Las S.A estaban organizadas como bandas armadas. Debían proteger los mítines nazis y
desorganizar a los otros, junto con aterrorizar a los que se oponían a Hitler. Una vez en el poder se convertirían en el ejército. Pero las camisas pardas (S.A) no llegaron a ser más que una confusa mezcla de chusma camorrista. Muchos de sus jefes eran homosexuales. Hitler creo las SS (Schutzstaffel) con uniformes negros y les hizo jurar lealtad a su persona. Primero fueron una guardia personal. El jefe definitivo fue Heinrich Himmler.

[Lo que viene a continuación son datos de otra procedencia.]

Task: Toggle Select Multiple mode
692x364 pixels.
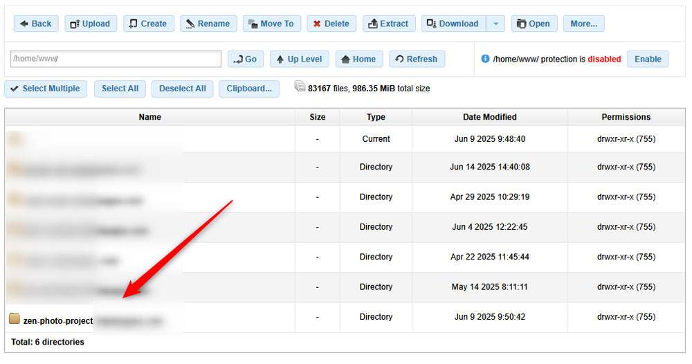Action: (x=45, y=89)
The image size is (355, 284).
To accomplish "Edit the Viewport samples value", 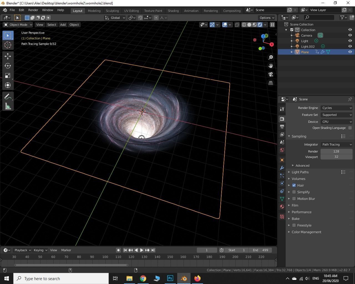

Comenzaron con doscientos hombres y terminaron dominando a Alemania e infundiendo terror en toda la Europa ocupada. El jefe supremo del partido era Hitler. Pero la organización no era más que un conglomerado de alcahuetes,
asesinos, homosexuales, alcoholizados y chantajistas. A Hitler eso no le importaba mientras fueran útiles. En 1926 constituyó el tribunal del partido.
Usando a un joven inquieto, Strasser, mandó a organizar el partido en el norte del país. Él nombró de secretario a un hombre de 28 años: Paul Joseph Goebbels. Goebbels era un orador vehemente y fanático nacionalista, tenía una pluma mordaz y una sólida educación universitaria.
Era doctor en Filosofía. Tenía un pie malo, por lo tanto no había podido ir a la guerra. La cojera le produjo amargura. Los socialdemócratas y comunistas propusieron la expropiación de las tierras y fortunas reales para que fueran puestas a disposición de la República. Strasser y Goebbels propusieron apoyar la idea. Hitler se enfureció, muchos de esos antiguos gobernantes y grandes industriales apoyaban económicamente al partido.
Hitler envió a Feder al norte para acallar a los rebeldes. Goebbels gritó propongo que Hitler sea expulsado del partido. El 14 de febrero de 1926 Hitler devolvió el golpe. Organizó una reunión en el sur durante un día hábil. Goebbels y Strasser estaban en minoría y tuvieron que abandonar su programa. Goebbels oyó el discurso de Hitler y sintió un golpe, le estaban moviendo sus cimientos. El Führer lo conquistó y lo convirtió en su más fiel seguidor hasta el final.
Esos años Hitler pasó mucho tiempo en un refugio en los Alpes bávaros. Era su único hogar.
En 1928 invitó a su media hermana, Angela, quien llegó con sus dos hijas. Hitler se enamoró de una de ellas, Geli Raubal, una muchacha de 20 años. No se sabe si ella también lo quería.
En 1931 Geli anunció que volvía a Viena, pero Hitler no la dejó. Al día siguiente ella se había suicidado. Él parecía inconsolable.
Tres semanas después Hitler obtuvo la primera entrevista con el jefe alemán, Hindenburg. Era su primera movida para llegar al poder.